Exercise directions - Rewrite the records from the line holding "Choose the 30S" through the line holding "Click the darkest", inclusive, keeping each request and multiplying every coordinate in the answers by 2.6, rounded to the nearest whole number with halves rounded up. Return only those lines.

Provided data -
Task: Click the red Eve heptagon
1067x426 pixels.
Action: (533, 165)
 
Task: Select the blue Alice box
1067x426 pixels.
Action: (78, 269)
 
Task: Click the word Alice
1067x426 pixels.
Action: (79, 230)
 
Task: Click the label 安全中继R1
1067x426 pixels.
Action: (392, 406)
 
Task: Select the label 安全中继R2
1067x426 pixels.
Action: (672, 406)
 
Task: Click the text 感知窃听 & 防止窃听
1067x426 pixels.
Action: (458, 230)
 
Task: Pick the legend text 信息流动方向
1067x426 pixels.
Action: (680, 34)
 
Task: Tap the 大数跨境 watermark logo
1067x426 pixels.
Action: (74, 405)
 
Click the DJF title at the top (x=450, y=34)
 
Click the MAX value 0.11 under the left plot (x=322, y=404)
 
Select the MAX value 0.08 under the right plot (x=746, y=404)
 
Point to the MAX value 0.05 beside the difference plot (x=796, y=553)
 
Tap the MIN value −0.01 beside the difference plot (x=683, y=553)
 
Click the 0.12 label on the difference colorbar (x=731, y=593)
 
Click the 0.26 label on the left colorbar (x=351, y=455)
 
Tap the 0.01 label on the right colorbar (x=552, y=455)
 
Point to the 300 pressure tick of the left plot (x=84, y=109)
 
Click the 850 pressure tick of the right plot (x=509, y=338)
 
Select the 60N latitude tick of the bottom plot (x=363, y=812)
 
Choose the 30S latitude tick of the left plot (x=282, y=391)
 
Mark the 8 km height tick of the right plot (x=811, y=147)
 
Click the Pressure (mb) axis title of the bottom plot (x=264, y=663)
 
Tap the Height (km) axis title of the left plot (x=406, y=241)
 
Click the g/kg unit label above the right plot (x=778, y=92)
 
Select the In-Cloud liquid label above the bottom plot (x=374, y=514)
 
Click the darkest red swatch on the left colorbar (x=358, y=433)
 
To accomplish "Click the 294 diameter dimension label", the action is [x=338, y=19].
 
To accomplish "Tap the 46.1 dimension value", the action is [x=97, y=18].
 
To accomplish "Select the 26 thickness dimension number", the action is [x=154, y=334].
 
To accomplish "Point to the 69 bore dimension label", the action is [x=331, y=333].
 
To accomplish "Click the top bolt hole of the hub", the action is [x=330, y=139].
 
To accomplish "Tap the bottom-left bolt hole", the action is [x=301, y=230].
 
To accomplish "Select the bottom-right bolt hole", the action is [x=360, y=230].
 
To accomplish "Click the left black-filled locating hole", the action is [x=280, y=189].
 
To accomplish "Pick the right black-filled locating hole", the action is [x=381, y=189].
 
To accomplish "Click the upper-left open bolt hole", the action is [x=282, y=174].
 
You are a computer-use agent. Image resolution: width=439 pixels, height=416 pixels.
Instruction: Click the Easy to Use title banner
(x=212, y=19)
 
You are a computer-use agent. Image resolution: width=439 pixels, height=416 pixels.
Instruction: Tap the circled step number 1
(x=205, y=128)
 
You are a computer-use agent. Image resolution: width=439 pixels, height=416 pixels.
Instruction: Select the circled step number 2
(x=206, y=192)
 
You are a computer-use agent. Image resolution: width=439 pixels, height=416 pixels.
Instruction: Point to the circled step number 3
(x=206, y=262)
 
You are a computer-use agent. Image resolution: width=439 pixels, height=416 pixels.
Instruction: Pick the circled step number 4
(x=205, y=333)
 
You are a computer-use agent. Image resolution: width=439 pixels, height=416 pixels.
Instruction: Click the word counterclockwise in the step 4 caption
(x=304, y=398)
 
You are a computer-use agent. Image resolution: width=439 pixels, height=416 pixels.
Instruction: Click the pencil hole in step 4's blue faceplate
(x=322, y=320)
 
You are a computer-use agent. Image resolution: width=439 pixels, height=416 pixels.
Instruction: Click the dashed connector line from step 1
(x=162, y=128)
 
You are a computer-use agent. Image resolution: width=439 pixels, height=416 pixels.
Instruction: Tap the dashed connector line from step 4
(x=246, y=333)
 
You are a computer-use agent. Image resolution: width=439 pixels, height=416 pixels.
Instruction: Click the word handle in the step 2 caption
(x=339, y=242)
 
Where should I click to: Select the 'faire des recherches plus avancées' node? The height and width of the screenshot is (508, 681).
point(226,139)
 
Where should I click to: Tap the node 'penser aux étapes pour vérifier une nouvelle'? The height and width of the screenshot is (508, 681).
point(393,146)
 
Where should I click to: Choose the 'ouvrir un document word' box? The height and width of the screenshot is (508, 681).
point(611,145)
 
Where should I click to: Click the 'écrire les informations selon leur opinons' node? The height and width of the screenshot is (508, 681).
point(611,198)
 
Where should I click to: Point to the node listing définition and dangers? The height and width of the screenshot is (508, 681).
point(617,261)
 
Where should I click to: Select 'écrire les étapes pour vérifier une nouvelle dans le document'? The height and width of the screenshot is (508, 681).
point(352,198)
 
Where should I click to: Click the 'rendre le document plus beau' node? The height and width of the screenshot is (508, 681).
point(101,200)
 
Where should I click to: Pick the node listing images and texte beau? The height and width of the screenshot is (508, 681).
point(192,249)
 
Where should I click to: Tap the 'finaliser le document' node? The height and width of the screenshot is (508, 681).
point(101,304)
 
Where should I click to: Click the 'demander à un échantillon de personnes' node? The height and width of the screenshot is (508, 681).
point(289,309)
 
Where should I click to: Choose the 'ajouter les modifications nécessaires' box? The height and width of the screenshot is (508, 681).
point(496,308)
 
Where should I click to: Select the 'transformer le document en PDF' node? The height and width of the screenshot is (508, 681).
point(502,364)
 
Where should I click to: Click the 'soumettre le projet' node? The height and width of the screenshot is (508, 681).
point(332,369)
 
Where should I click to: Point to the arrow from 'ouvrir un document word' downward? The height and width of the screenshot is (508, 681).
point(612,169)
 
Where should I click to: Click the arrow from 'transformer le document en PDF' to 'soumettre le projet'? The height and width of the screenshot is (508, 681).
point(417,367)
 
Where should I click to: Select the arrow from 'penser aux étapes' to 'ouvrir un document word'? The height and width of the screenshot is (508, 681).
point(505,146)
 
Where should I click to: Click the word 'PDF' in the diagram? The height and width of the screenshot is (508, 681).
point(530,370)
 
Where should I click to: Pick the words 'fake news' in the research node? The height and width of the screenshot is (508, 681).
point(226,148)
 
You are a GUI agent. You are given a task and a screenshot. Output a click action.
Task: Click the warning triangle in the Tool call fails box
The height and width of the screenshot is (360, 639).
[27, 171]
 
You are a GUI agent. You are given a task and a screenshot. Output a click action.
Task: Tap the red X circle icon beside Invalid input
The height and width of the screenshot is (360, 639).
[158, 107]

Written response -
Choose the 30S latitude tick of the left plot (x=733, y=1017)
 
Mark the 8 km height tick of the right plot (x=2109, y=382)
 
Click the Pressure (mb) axis title of the bottom plot (x=686, y=1724)
 
Tap the Height (km) axis title of the left plot (x=1056, y=627)
 
Click the g/kg unit label above the right plot (x=2023, y=239)
 
Select the In-Cloud liquid label above the bottom plot (x=972, y=1336)
 
Click the darkest red swatch on the left colorbar (x=931, y=1126)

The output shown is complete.